[PLAYER INFO
NAME: Oke
AGE: -
JOURNAL:
algerbraic [Rarely used!]
IM: AIM: vagabounce
E-MAIL: redeggs at hotmail.co.uk
RETURNING: N/A
CHARACTER INFO]
CHARACTER NAME: Bender Bending Rodriguez
FANDOM: Futurama
CHRONOLOGY: End of Wild Green Yonder
CLASS: Anti-Hero. He'll do good or evil when it suits him best.
SUPERHERO NAME: Super King
ALTER EGO: Mr I. C. Weiner
BACKGROUND:
Bender comes from the distant future, at the very beginning of the 31st Century. He lives in New New York, a bustling metropolis and one of the largest cities on Earth. He was built for the sole purpose of bending girders somewhere in the late 2990's in Tijuana, Mexico, by Mom's Friendly Robot Company. He majored in bending with a minor in Robo-American studies at the Bending State University. Yes, this makes no sense.
He entered into a job for his primary purpose, which was bending. He worked in a factory bending girders until one day that he discovered the girders he was bending were intended for suicide booths. After losing his one purpose in life, he decided to kill himself. In a suicide booth. He's not logical.

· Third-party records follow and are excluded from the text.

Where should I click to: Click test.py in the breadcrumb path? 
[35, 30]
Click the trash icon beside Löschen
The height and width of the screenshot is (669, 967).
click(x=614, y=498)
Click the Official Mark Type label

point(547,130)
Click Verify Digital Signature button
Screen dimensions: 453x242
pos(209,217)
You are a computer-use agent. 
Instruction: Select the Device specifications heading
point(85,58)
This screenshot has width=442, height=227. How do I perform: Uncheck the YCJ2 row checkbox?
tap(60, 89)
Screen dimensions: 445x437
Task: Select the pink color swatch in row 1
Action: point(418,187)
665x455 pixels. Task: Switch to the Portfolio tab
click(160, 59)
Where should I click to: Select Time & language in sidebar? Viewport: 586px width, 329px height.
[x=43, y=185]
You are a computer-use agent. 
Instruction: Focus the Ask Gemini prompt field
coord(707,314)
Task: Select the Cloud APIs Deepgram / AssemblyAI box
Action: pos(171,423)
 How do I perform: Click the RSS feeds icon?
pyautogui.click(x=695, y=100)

While in line for the booth, he met smelly idiot Phillip J. Fry, a 20th century man frozen cryogenically in a pizza delivering accident. After he successfully wasted their quarter, Bender decided to take the chump to a restaurant to discuss life, jerks and how smoking makes him look cool. After meeting up with the one eyed Turanga Leela, the trio got themselves hired by Fry's great great great great great (etc.) nephew, Professor Hubert Farnsworth.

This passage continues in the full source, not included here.